Data localization is likely the most challenging compliance requirement facing international companies under the CSL. According to the CSL, for network operators falling into the category of Critical Information Infrastructure (CII), personal data and important data collected or generated in China shall be stored in China unless cross-border transfer of such data is necessary for business needs and has passed the cybersecurity assessment. However, both CII and important data are not clearly defined under the CSL. Although Chinese authorities have issued multiple draft rules and measures endeavouring to provide the much-needed clarity, the uncertainties are yet to be resolved.

Enforcement and Penalties

Chinese authorities have been active in enforcing the CSL and a considerable number of investigations have been carried out by CAC, MPS and other central and local authorities to “clean up the internet”. Chinese authorities have focused their enforcement efforts on social media operators, e-commerce platforms, healthcare institutions, financial service providers and educational institutions, and maximum administrative fines have been imposed.  In 2019, thousands of mobile apps were removed from app stores for collecting and using personal data in violation of the CSL, failure to adopt a technical mechanism to prevent cyberattacks, and failure to include required content in the privacy policy and consent.

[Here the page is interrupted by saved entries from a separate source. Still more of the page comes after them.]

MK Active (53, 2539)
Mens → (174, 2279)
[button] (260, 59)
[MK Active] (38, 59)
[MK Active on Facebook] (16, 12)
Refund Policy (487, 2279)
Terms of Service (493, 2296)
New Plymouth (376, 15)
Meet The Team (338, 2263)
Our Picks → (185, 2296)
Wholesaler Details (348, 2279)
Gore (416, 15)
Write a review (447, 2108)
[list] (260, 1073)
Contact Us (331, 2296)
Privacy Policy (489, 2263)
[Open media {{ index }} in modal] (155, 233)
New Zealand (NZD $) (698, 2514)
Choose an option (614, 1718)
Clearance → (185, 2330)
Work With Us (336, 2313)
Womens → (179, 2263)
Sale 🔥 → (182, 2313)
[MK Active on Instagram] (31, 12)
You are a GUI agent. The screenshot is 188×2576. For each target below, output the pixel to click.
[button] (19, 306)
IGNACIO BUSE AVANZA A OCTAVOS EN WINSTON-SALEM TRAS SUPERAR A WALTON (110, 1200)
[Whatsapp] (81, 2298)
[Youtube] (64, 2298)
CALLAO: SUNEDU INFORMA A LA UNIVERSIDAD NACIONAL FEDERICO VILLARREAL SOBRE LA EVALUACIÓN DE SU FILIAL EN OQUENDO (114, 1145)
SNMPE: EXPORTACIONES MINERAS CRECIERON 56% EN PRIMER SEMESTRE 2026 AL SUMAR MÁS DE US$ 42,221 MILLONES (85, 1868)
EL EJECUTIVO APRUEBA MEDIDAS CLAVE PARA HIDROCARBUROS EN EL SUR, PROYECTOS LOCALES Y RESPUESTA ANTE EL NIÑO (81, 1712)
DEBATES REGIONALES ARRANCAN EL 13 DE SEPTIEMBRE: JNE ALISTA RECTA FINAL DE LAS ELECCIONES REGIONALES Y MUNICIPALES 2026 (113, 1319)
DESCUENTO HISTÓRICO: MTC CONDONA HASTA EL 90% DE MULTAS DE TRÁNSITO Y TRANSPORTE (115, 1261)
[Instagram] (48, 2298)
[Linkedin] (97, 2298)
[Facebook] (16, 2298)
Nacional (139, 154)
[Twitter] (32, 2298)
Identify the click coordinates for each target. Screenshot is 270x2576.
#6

The CSL and the relevant implementing regulations impose administrative, civil and criminal liabilities on companies and individuals that fail to comply with the legal requirements.  Sanctions can range from investigations or dawn raids by authorities, to suspension of business, shutdown of websites, administrative fines, revocation of business licenses or operating permits, civil litigation and even criminal liability in case of severe violation.  Additionally, personnel directly in charge can be individually liable and subject to administrative fines and even criminal detention. 

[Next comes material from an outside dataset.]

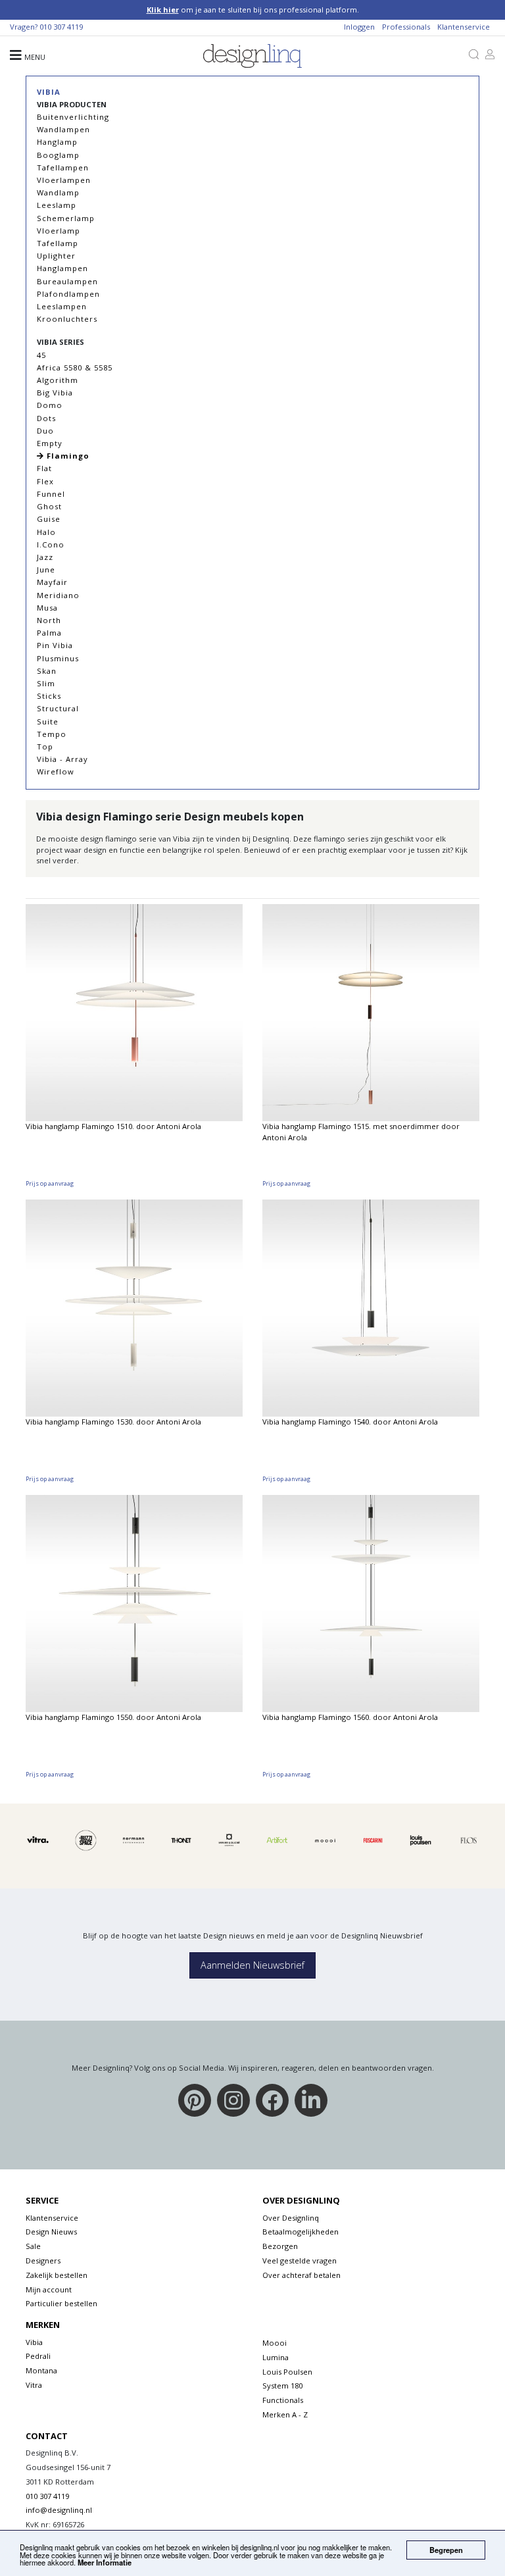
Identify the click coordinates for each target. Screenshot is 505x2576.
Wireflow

Implications for Businesses

It is important that companies make efforts to comply with the legal requirements under the CSL and other relevant regulations and standards (for best practice).  Non-compliance of binding rules can lead to severe penalties and also cause reputational damage.  Compliance, however, is not a straightforward exercise because, as stated above, the CSL contains high-level requirements and some articles lack the much-needed clarification or guidance for implementation.  The considerable number of rules, guidelines or standards issued since the CSL came into force in 2017 are not always consistent with each other and some rules or guidelines are yet to be finalized.  The CSL’s data localization requirement presents a special challenge for international companies that need to transfer and share data with their headquarters and affiliates on a global basis. 

Looking Ahead

China will continue to firm up its cybersecurity and privacy regime by passing new laws and formulating new rules and standards. The draft Data Security Law was published for public consultation until 16 August 2020. The draft Personal Information Protection Law has also been released for public comments on 21 October 2020 and the deadline for submission comments is 19 November 2020. These two laws will, once finalised and implemented, become significant building blocks for establishing a more comprehensive cybersecurity and data regime in China, together with the CSL. It is significant that international companies keep close watch on regulatory developments in cybersecurity and data privacy and make appropriate adjustments to their business strategy and operations in China.